THE DATA>
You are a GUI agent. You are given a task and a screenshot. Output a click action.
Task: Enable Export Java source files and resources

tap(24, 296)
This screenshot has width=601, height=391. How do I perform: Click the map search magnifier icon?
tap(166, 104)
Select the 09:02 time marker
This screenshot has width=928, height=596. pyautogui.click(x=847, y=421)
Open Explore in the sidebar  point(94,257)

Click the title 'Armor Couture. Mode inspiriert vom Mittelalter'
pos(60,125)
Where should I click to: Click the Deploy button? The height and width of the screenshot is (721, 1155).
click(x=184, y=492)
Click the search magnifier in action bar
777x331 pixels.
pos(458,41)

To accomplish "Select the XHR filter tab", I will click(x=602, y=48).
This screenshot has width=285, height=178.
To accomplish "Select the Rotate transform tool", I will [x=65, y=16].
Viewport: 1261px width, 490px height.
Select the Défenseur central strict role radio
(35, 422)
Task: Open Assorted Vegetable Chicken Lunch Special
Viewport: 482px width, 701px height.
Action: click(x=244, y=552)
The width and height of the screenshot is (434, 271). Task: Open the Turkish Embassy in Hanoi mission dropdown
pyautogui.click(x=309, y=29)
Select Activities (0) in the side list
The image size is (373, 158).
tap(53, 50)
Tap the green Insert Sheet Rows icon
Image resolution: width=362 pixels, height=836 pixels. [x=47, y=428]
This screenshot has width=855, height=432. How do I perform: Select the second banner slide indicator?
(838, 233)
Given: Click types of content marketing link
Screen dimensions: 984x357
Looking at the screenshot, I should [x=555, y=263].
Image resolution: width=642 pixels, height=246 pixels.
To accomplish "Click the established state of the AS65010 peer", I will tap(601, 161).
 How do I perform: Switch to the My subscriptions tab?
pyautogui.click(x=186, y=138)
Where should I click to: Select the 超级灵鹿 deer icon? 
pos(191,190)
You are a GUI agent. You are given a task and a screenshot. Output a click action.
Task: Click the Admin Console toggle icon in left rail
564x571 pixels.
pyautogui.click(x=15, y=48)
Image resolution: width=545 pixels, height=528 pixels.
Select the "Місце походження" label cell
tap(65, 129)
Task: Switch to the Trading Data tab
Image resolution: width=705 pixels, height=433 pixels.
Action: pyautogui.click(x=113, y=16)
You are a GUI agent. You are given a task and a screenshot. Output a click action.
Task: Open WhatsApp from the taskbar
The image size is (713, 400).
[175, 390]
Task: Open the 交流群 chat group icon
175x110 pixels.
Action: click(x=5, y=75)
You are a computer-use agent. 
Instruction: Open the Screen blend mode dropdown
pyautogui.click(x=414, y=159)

EXERCISE DIRECTIONS> Repeat every entry word for word.

COMPLETED TASK>
You are a GUI agent. You are given a task and a screenshot. Output a click action.
Task: Enable Export Java source files and resources

tap(24, 296)
This screenshot has width=601, height=391. How do I perform: Click the map search magnifier icon?
tap(166, 104)
Select the 09:02 time marker
This screenshot has width=928, height=596. pyautogui.click(x=847, y=421)
Open Explore in the sidebar  point(94,257)

Click the title 'Armor Couture. Mode inspiriert vom Mittelalter'
pos(60,125)
Where should I click to: Click the Deploy button? The height and width of the screenshot is (721, 1155).
click(x=184, y=492)
Click the search magnifier in action bar
777x331 pixels.
pos(458,41)

To accomplish "Select the XHR filter tab", I will click(x=602, y=48).
This screenshot has width=285, height=178.
To accomplish "Select the Rotate transform tool", I will [x=65, y=16].
Viewport: 1261px width, 490px height.
Select the Défenseur central strict role radio
(35, 422)
Task: Open Assorted Vegetable Chicken Lunch Special
Viewport: 482px width, 701px height.
Action: click(x=244, y=552)
The width and height of the screenshot is (434, 271). Task: Open the Turkish Embassy in Hanoi mission dropdown
pyautogui.click(x=309, y=29)
Select Activities (0) in the side list
The image size is (373, 158).
tap(53, 50)
Tap the green Insert Sheet Rows icon
Image resolution: width=362 pixels, height=836 pixels. [x=47, y=428]
This screenshot has width=855, height=432. How do I perform: Select the second banner slide indicator?
(838, 233)
Given: Click types of content marketing link
Screen dimensions: 984x357
Looking at the screenshot, I should [x=555, y=263].
Image resolution: width=642 pixels, height=246 pixels.
To accomplish "Click the established state of the AS65010 peer", I will tap(601, 161).
 How do I perform: Switch to the My subscriptions tab?
pyautogui.click(x=186, y=138)
Where should I click to: Select the 超级灵鹿 deer icon? 
pos(191,190)
You are a GUI agent. You are given a task and a screenshot. Output a click action.
Task: Click the Admin Console toggle icon in left rail
564x571 pixels.
pyautogui.click(x=15, y=48)
Image resolution: width=545 pixels, height=528 pixels.
Select the "Місце походження" label cell
tap(65, 129)
Task: Switch to the Trading Data tab
Image resolution: width=705 pixels, height=433 pixels.
Action: pyautogui.click(x=113, y=16)
You are a GUI agent. You are given a task and a screenshot. Output a click action.
Task: Open WhatsApp from the taskbar
The image size is (713, 400).
[175, 390]
Task: Open the 交流群 chat group icon
175x110 pixels.
Action: click(x=5, y=75)
You are a computer-use agent. 
Instruction: Open the Screen blend mode dropdown
pyautogui.click(x=414, y=159)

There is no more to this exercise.